Companies seeking money have to follow certain rules, such as being honest about the information they provide and how they will use the money. The most a company can seek to raise from equity crowdfunding is $2 million in a 12 month period.
Understanding the risks
It's important you understand the specific risks of crowdfunding so you can make informed decisions.
Companies raising money via crowdfunding websites are often new or growing businesses. They may not have a track record to help you decide if they are likely to succeed. Some of these companies may fail. Think carefully about how much you can afford to lose before you invest. The general risks involved in investing also apply. See our shares and investment risk pages.
Things to look out for
You won't get all the information you normally get when buying shares
Companies raising money via crowdfunding don't have to provide detailed information or ongoing reporting that a company normally would if you were buying shares.
Make sure you read the information provided, and do your own checking if you still have questions.
We don't check the companies raising money through crowdfunding
By law, the companies raising money have to be truthful about who they are and what they're planning to use the money for, but we don't run checks on them. We only check and license the crowdfunding service provider.
Check how the service you are using assesses the companies offering shares through their website. The service must also have information on their website about their complaints process and their dispute resolution scheme. If you believe the crowdfunding service hasn't abided by their licensee obligations you can contact us for help. But remember, we won't be able to help you get your money back if the company you invested in fails.
Selling your shares may be difficult
It may not be easy to sell shares you've bought via a crowdfunding website, as they are not usually listed on a market (such as New Zealand's stock exchange, NZX). The company may also place restrictions on how they can be sold.

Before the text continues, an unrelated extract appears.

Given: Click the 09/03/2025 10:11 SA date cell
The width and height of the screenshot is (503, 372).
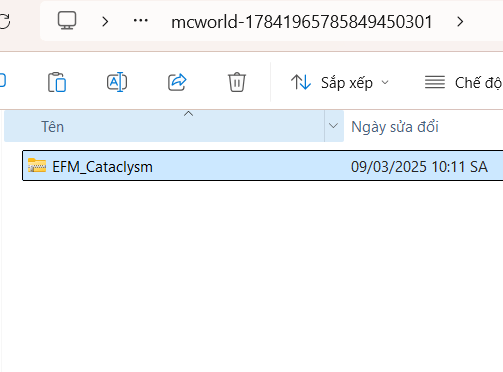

Ask the crowdfunding company how you might be able to sell your shares at a later date.
How to reduce risk
Make sure the service you’re using is licensed by us.
Ask questions, read all the information you are given, and seek financial advice before committing yourself.
Choose a licensed provider. Licensed crowdfunding services have been checked by us and have to follow rules around helping investors get information to help with share buying decisions.
They must also have systems in place to run some basic checks on the companies who want to raise money, such as checking company senior managers or directors are not bankrupt, or that they don't have convictions for fraud or dishonesty. They must have a system in place to handle complaints and belong to an independent dispute resolution scheme.
Licensed crowdfunding service providers have ongoing obligations to continue to comply with the standards they met when we licensed them. Each year they give us up-to-date information to help us understand more about their business.